Ik ben geboren in 1960, in het Haagse Statenkwartier, waar mijn ouders op kamers woonden. Het was de tijd van de woningnood. Toen er een gloednieuwe torenflat aan de Meppelweg gereed was, verhuisden we daarheen. ‘Bouwlust’ heette de lagere school om de hoek. Net als veel Hagenaars kozen mijn ouders tien jaar later voor een huis met tuin in Zoetermeer, waar de lust om te bouwen ook al niet te stuiten was. Daar ging ik naar het Erasmus College, een bijzonder leuke middelbare school, waar ze al een soort studiehuis hadden ingevoerd.
In 1979 begon ik in Leiden aan de studie Nederlands. Achteraf bleek die prima te passen, al was mijn keuze nauwelijks beredeneerd. Ja, ik kon goed opstellen schrijven. Overigens dacht ik er nooit aan om romanschrijver te worden. In 1981 werd ik er student-assistent taalbeheersing, en koos dat vak ook als afstudeerrichting. Mijn doctoraalscriptie ging over ironie.
Vervolgens trok ik in 1987 naar Amsterdam, om daar aan de UvA een proefschrift te schrijven. Samen met Willem Koetsenruijter produceerde ik in 1989 een leerboek, Het schrijven van betogen, dat tot 2013 in druk in gebleven is (toen verscheen de opvolger, Hoe schrijf ik een betoog?). Daarna was er in 1993 een proefschrift over retorische vragen in discussies, How can you say that? en de gepopulariseerde versie: Vroeg ik jou wat?, verschenen bij Contact.
Hoog tijd om de zaken eens op te schudden. Ik sloeg mijn huisraad op en fietste vijftien maanden lang door Australië en Nieuw-Zeeland, bezocht eilanden in de Stille Zuidzee en fietste door Canada. Ik kwam terug in Nederland met het idee voor Zuiderkruis. Drie jaar schreef ik aan dat boek, zonder te weten of het werkelijk een boek zou worden. Toen stuurde ik het naar uitgeverijen, waar het manuscript op de beruchte slush pile belandde. En waar het werd opgemerkt. Uitzonderlijk, zo begreep ik later.
Sinds het uitkomen van Zuiderkruis in 1999, het best verkochte debuut van dat jaar, zijn nog zes romans verschenen, alle bij de Arbeiderspers: Blauwbaard (2000), Tegenpool (2001), De inwendige (2006), En het vergeten zo lang (2010), Soerabaja (2012) en in 2016: Dood van een thrillerschrijfster.

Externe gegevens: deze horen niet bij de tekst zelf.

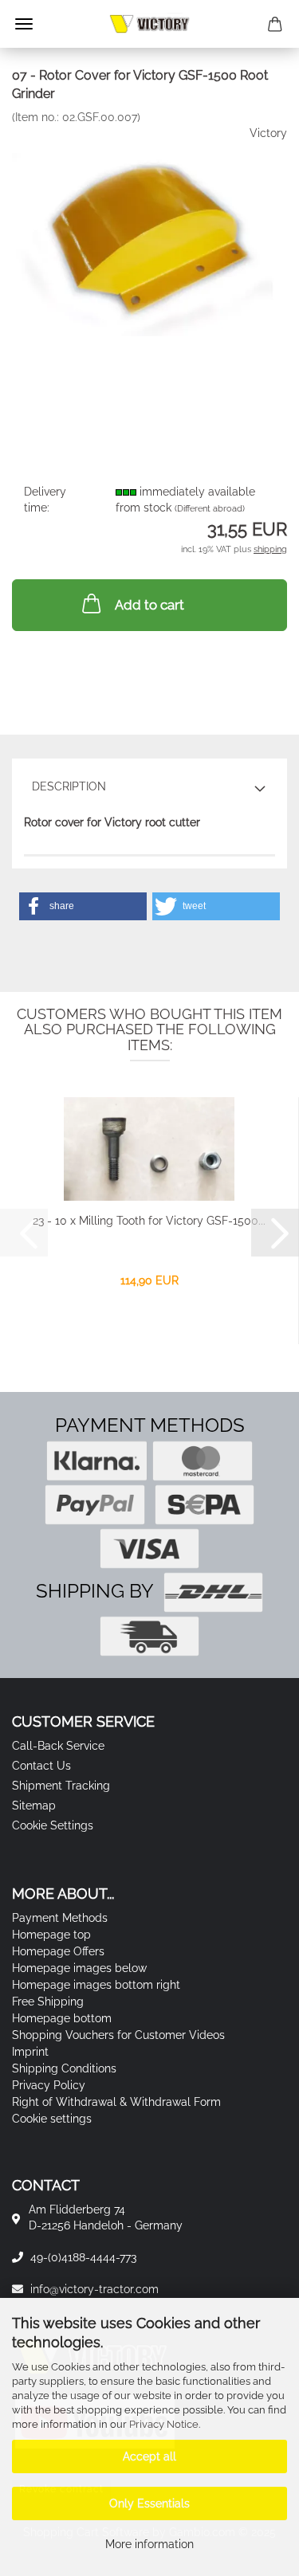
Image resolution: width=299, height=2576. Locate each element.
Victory (268, 133)
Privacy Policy (48, 2085)
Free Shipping (48, 2001)
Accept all (149, 2456)
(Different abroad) (210, 509)
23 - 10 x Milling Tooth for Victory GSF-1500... (149, 1220)
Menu (24, 24)
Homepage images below (79, 1968)
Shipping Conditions (64, 2068)
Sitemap (34, 1805)
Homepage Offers (58, 1951)
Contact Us (41, 1765)
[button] (83, 906)
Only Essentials (149, 2503)
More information (149, 2544)
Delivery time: (45, 499)
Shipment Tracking (61, 1785)
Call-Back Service (58, 1745)
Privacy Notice (164, 2424)
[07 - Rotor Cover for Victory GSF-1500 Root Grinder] (149, 243)
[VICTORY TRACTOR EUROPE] (149, 24)
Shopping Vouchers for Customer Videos (118, 2035)
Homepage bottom (62, 2018)
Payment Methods (60, 1917)
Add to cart (149, 605)
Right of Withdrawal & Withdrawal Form (116, 2102)
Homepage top (51, 1934)
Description (69, 786)
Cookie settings (52, 2118)
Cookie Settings (52, 1825)
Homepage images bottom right (96, 1984)
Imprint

Zuiderkruis werd vertaald in het Duits en Italiaans, kwam op de longlist van de AKO-literatuurprijs en werd genomineerd voor de Debutantenprijs en de Vrouw&Cultuurprijs. Blauwbaard en Tegenpool kregen nominaties voor de Vlaamse Gerard Walschap-prijs, Soerabaja stond op de longlist voor de Opzij-literatuurprijs. In 2005 schreef ik het Leescadeau voor het Rotterdamse Lezersfeest, gepubliceerd onder de titel Een korte affaire. Tot op heden zijn van mijn romans ruim 200.000 exemplaren verkocht.
Naast fictie ben ik de afgelopen jaren ook literaire non-fictie gaan schrijven. In 2014 publiceerde ik De hond als medemens, een autobiografische exploratie van de verhouding tussen mens en hond, geschreven naar aanleiding van de dood van mijn nog jonge hond Molly. In 2015 was daar ook Museumbezoeking, over waarom wij naar musea gaan en wat wij daar beleven. En nu net is er Eerste liefde, laatste hart, mijn memoires over mijn jonggestorven jeugdliefde Erik.
Naast het schrijven doceer ik Creative Writing en Narrative Care aan de Universiteit Leiden en ben ik tutor bij de online schrijfacademie Editio en docent aan de Schrijversvakschool en het LAK. Ook begeleid ik mensen die aan een boek werken individueel. Daarnaast doceer ik wetenschappelijk schrijven aan de Radboud Universiteit, en verzorg ik trainingen zakelijk schrijven en argumenteren, onder meer via Metris, Censor en Focus op Tekst.
Na enige omzwervingen woon ik tegenwoordig in Warmond, vlakbij Leiden, waar ik als onderbreking van het schrijven langs het water wandel met mijn tweede hond, Saartje. Sinds een paar jaar heb ik ook een oude boerderij in de Eifel. Daar kijk ik naar het prachtige uitzicht.